La figlia del mio capo
- David Zucker
- Andy Richter, Ashton Kutcher, Molly Shannon, Tara Reid
- Commedia, Sentimentale
- Stati Uniti
- 21 August 2003
Trama
Tom Stansfield è un timido impiegato di una casa editrice, diretta dal tirannico Jack Taylor. Costui ha una bella figlia, Lisa, che muove i primi passi nell’azienda. Tom ne è attratto, ma non sa come avvicinarla. Un giorno sembra presentarsi l’occasione giusta: la ragazza, lamentandosi di non potere uscire, chiede al giovanotto di passare da lei per agevolarla.
È un equivoco, e Tom si ritrova a badare all’enorme casa Taylor e, ancor peggio, all’inquietnate gufo domestico del suo capo, allontanatosi per lavoro dopo molte raccomandazioni.
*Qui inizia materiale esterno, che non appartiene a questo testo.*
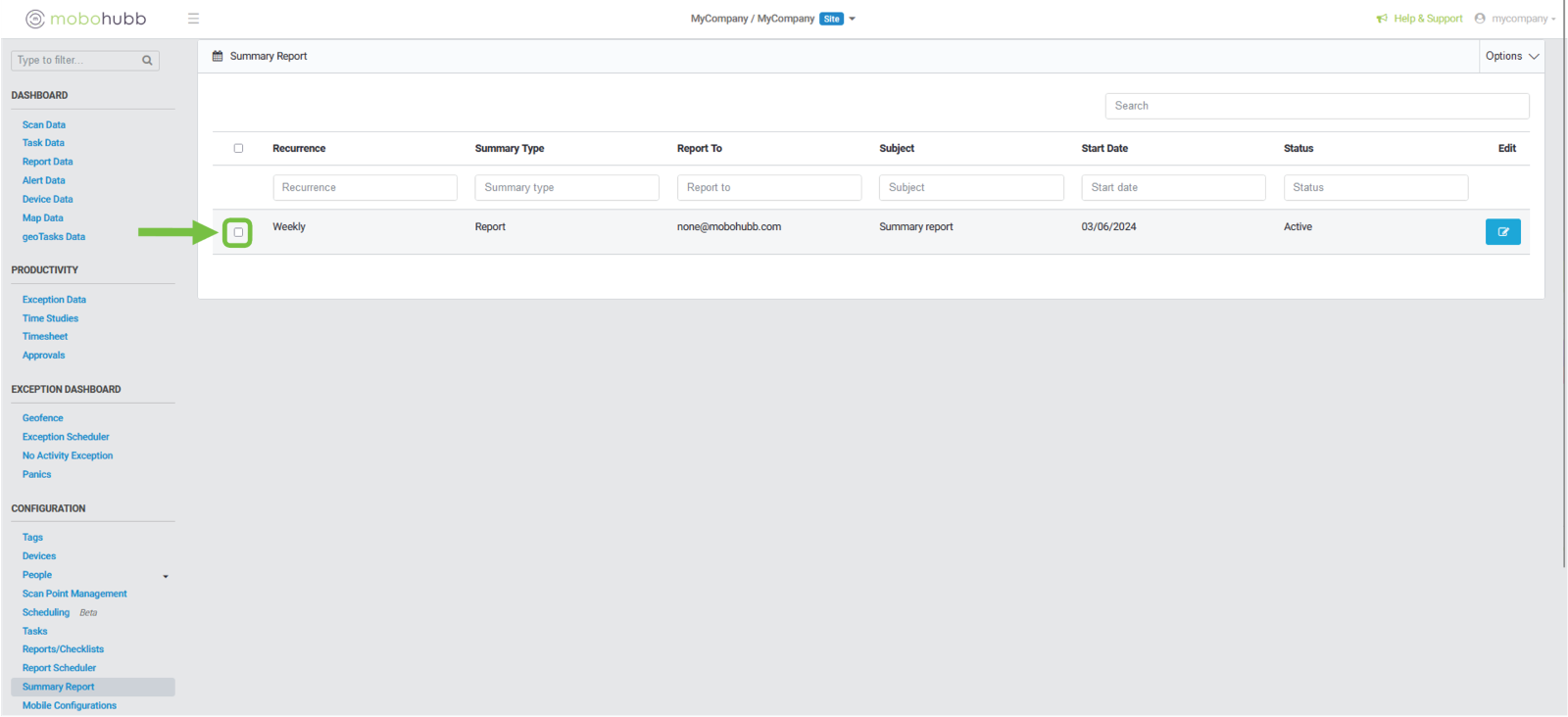The image size is (1568, 717).
Task: Expand the People submenu arrow
Action: 166,576
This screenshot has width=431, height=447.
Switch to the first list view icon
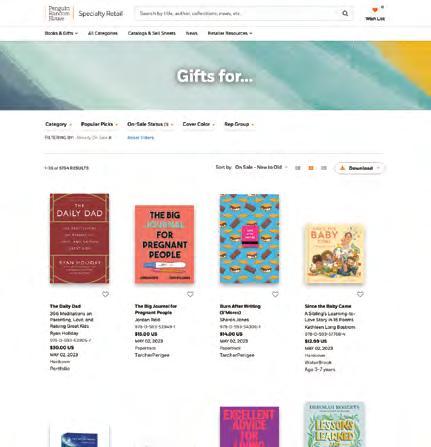tap(298, 168)
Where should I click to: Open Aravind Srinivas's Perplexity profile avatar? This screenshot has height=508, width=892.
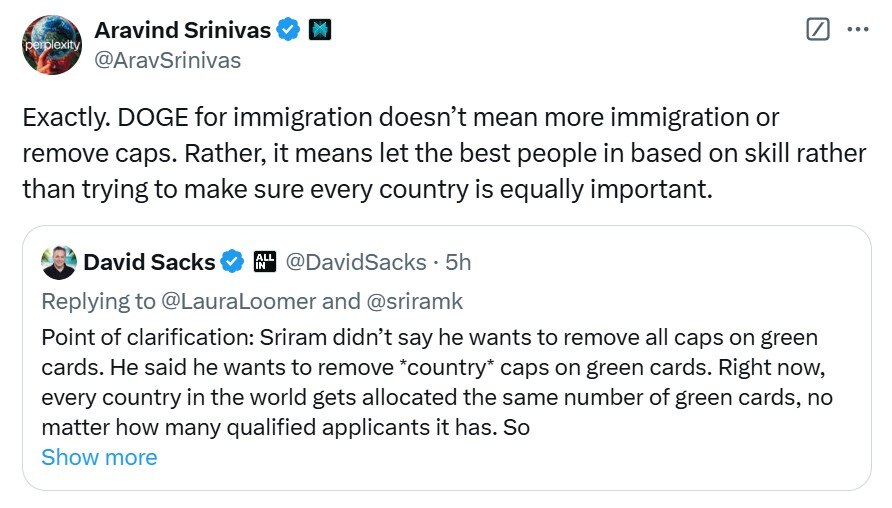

La serata si prospetta tutt’altro che rilassante: non invitati si presentano, nell’ordine, la segretaria fresca di licenziamento Audrey (che si trascina dietro tre turbolenti amici), Red, fratello traffichino di Lisa, il boy-friend di quest’ultima, Hans, e lo spacciatore T.J.
Recensione
Bentornata commedia demenziale: da uno spunto iper-classico, già illustrato in pieno dal titolo scarsamente brillante che chiama in causa i tre protagonisti, nasce uno dei film più scoppiettanti degli ultimi tempi, degno di Una pallottola spuntata (l’esordio “in solitaria” di David Zucker) e capace non solo di canzonare i cliché delle pellicole d’azione, romantiche o drammatiche, ma persino di inanellare, senza offendere nessuno, una situazione politicamente scorretta dietro l’altra (sfottendo pregiudizi nei confronti di razze, religioni, handicap e persino traumi da incidente), che neppure il portavessillo Scary Movie (il regista ne ha diretto l’ultimo capitolo) reggerebbe.
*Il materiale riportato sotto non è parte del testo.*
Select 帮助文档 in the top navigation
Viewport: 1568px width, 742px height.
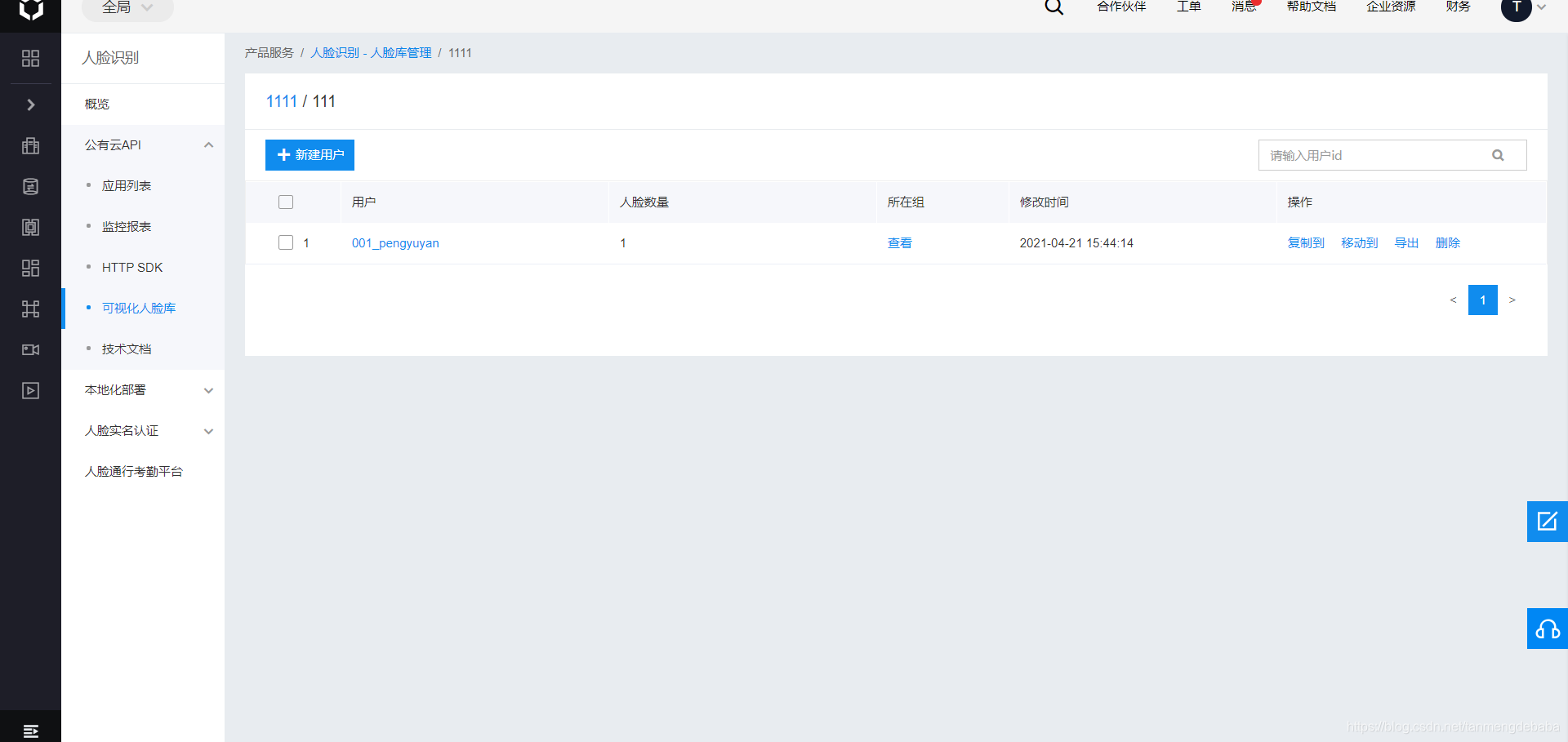point(1311,7)
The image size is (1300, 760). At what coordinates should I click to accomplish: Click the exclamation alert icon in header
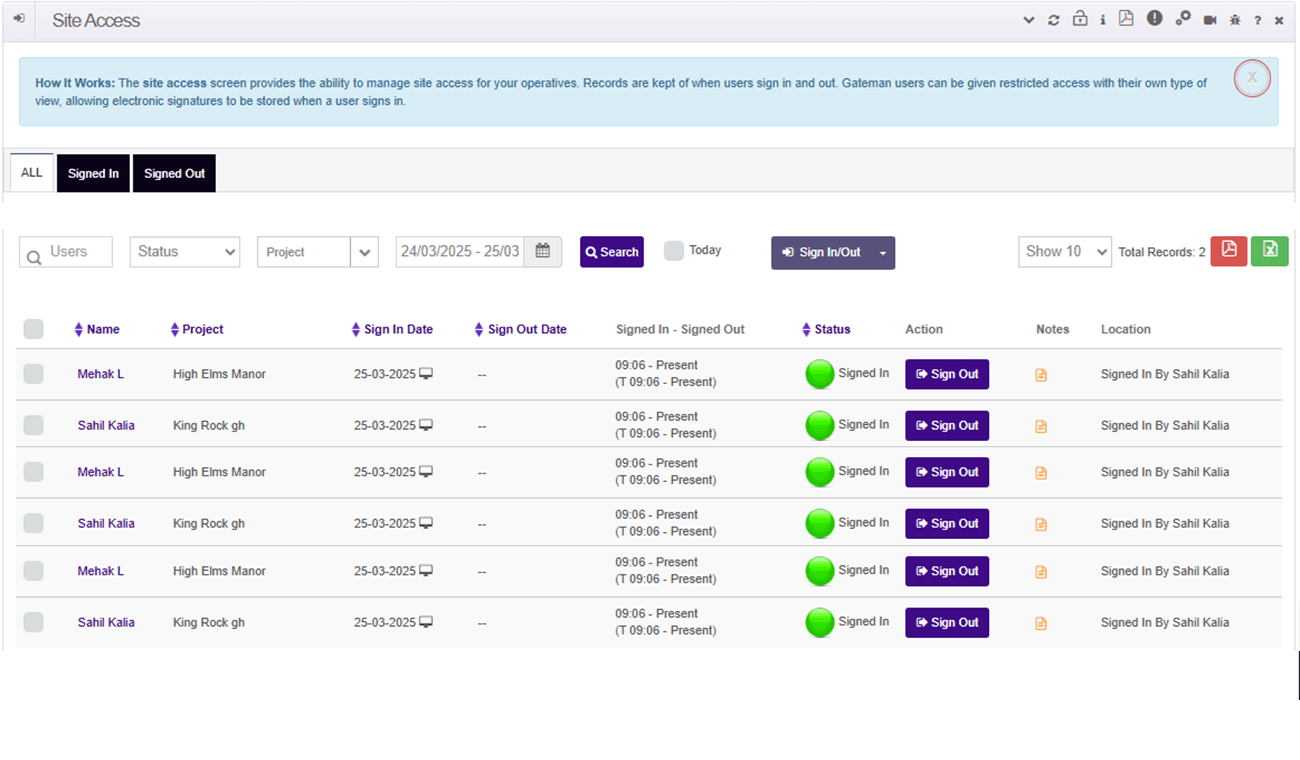point(1154,19)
Il merito principale è dello sceneggiatore David Dorfman (lo stesso di Terapia d’urto), memore delle regole della migliore comicità sgangherata, che per funzionare necessita di sistemi oliati e rimandi precisi.
Di sicuro, comunque, c’è una parte centrale meno accurata, con la Reid (Lisa) troppo votata alla cretineria e dialoghi all’altezza di un porno-soft (soprattutto per quel che concerne la fase d’approccio tra Tom e l’oggetto del suo desiderio).
Per il resto, in un crescendo ben congegnato (si sa che la lussuosa villa verrà ingiuriata in ogni modo, il bello è vedere come), un fuoco di battute ritmato e brioso, con dosi di volgarità per una volta controllate.
Se si entra nel meccanismo, si ride a crepapelle; se si avversano i prodotti del genere, invece, tanto vale evitare.
Il serissimo Stamp (Jack), già smitizzatosi in Priscilla – La regina del deserto, mostra di nuovo il suo lato ridanciano; al contrario Kutcher (Tom), anche produttore, è inespressivo.
Non perdetevi la battuta di Madsen (T.J.) alla fine dei credits.